Dear Readers,
In this newsletter, we again have some interesting study results that we have researched on the topic of plastics in the environment. Researchers from the Thünen Institute have certainly caused a bit of a surprise. As part of the project "Plastic waste in marine animals", they found in the evaluation of their experiments that, contrary to their own expectations, microplastics apparently do not harm the health of fish. They conclude from this that there can also be no health risk to humans from eating fish. We asked the polar and deep-sea researcher Melanie Bergmann from the Alfred Wegener Institute, Helmholtz Centre for Polar and Marine Research (AWI), for her appraisal of the results. In its own studies, the AWI had found effects on marine animals that Ms. Bergmann had described as "worrying." You can read in the interview in this newsletter what she now says about the Thünen Institute's latest results.

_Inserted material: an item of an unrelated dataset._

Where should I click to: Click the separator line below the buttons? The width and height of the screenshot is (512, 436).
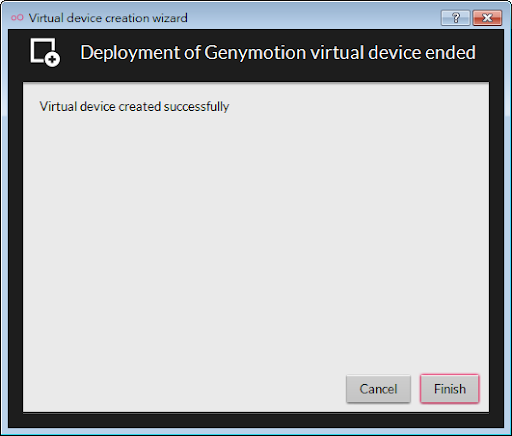[x=256, y=413]
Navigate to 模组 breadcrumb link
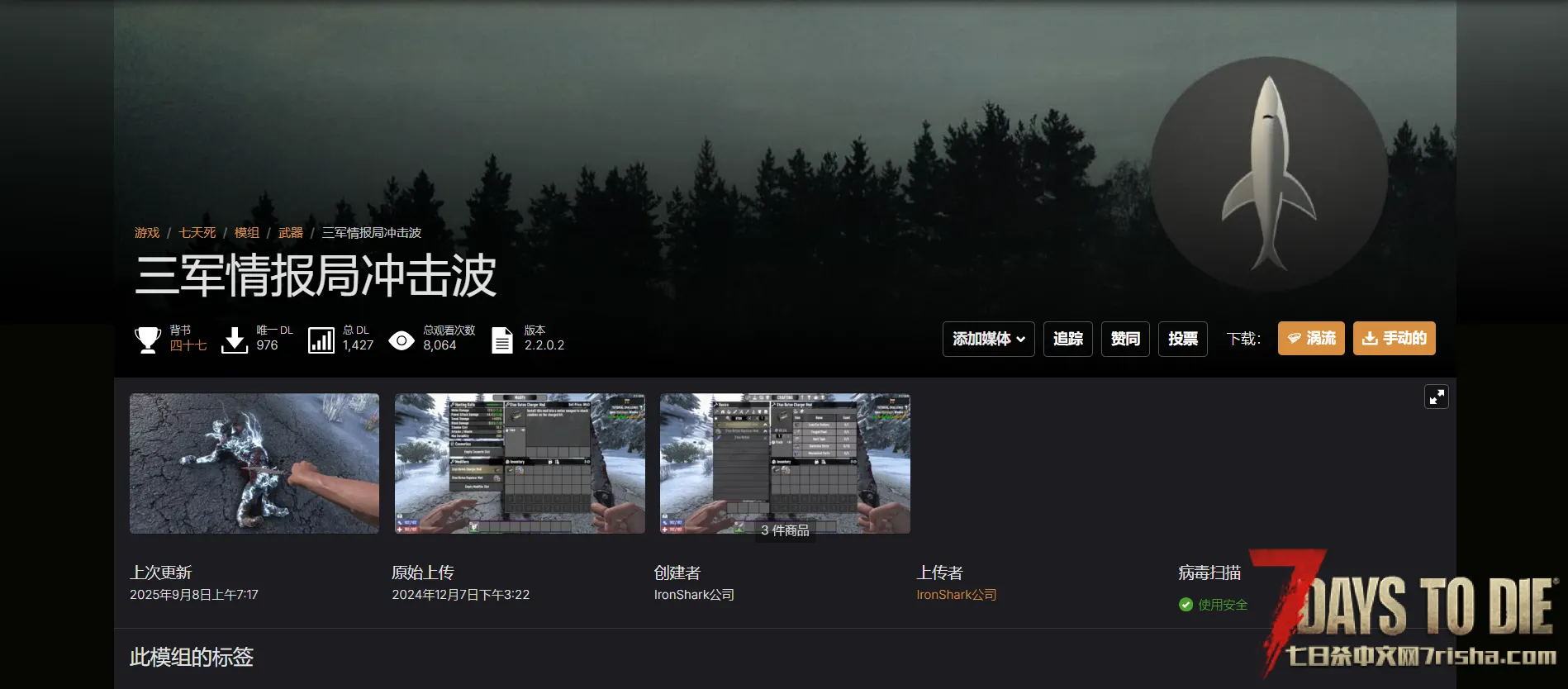Image resolution: width=1568 pixels, height=689 pixels. [x=247, y=233]
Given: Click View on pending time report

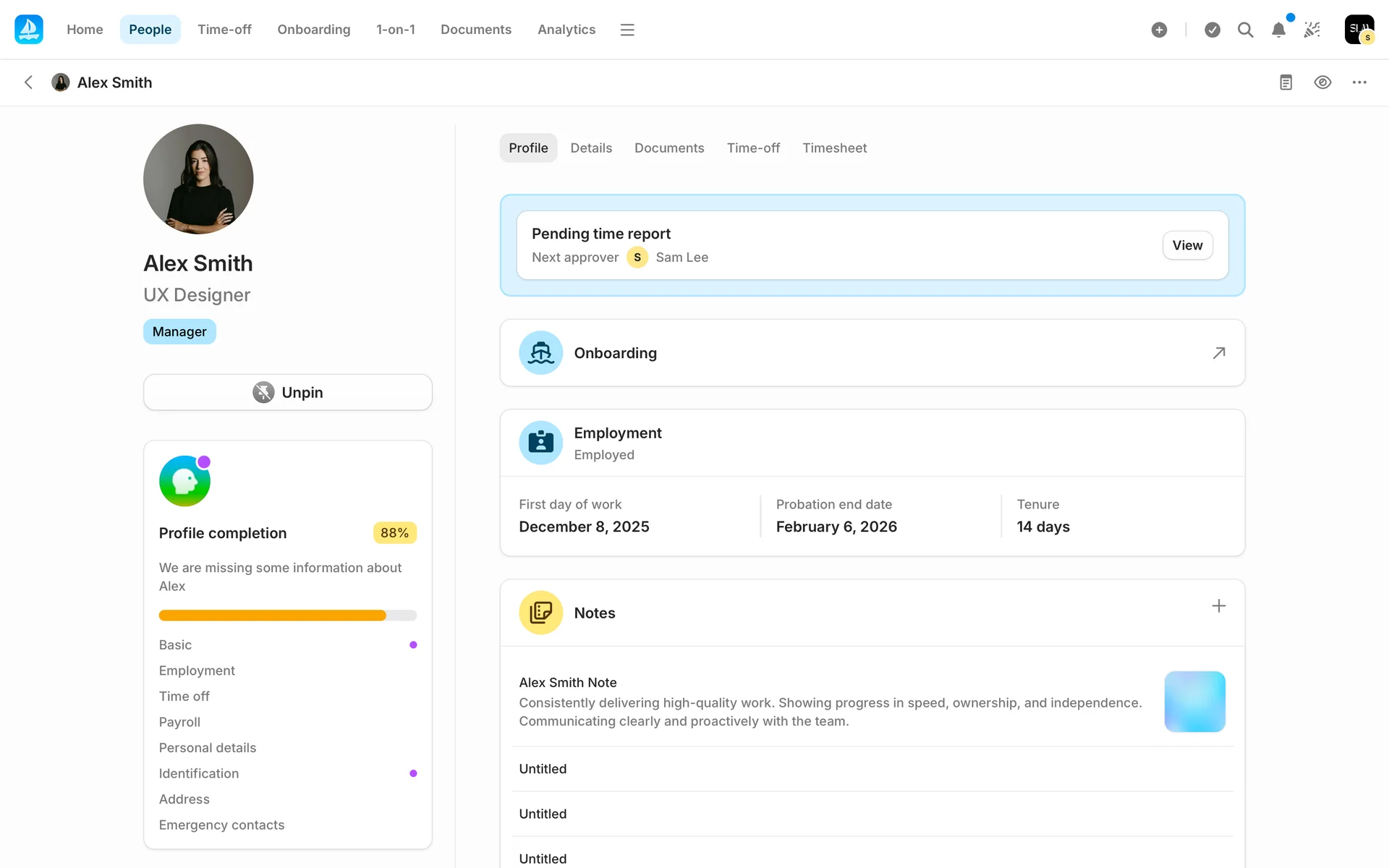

The BKV can report on a recent study with brand new figures on the recycling of plastics and the use of plastic recyclate in plastics processing. This "material flow analysis", commissioned by the BKV every two years with the support of numerous plastics associations and institutions, is not directly related to the topic of "Plastics in the Environment", but it is the definitive set of figures in Germany on the "career" of plastics produced, consumed, processed and properly collected and recycled in Germany. With this study and the reports "Plastics in the Environment" and "From Land to Sea", including the special reports on individual aspects, the BKV can draw a complete overall picture of the life cycle of plastics and/or the products made from them.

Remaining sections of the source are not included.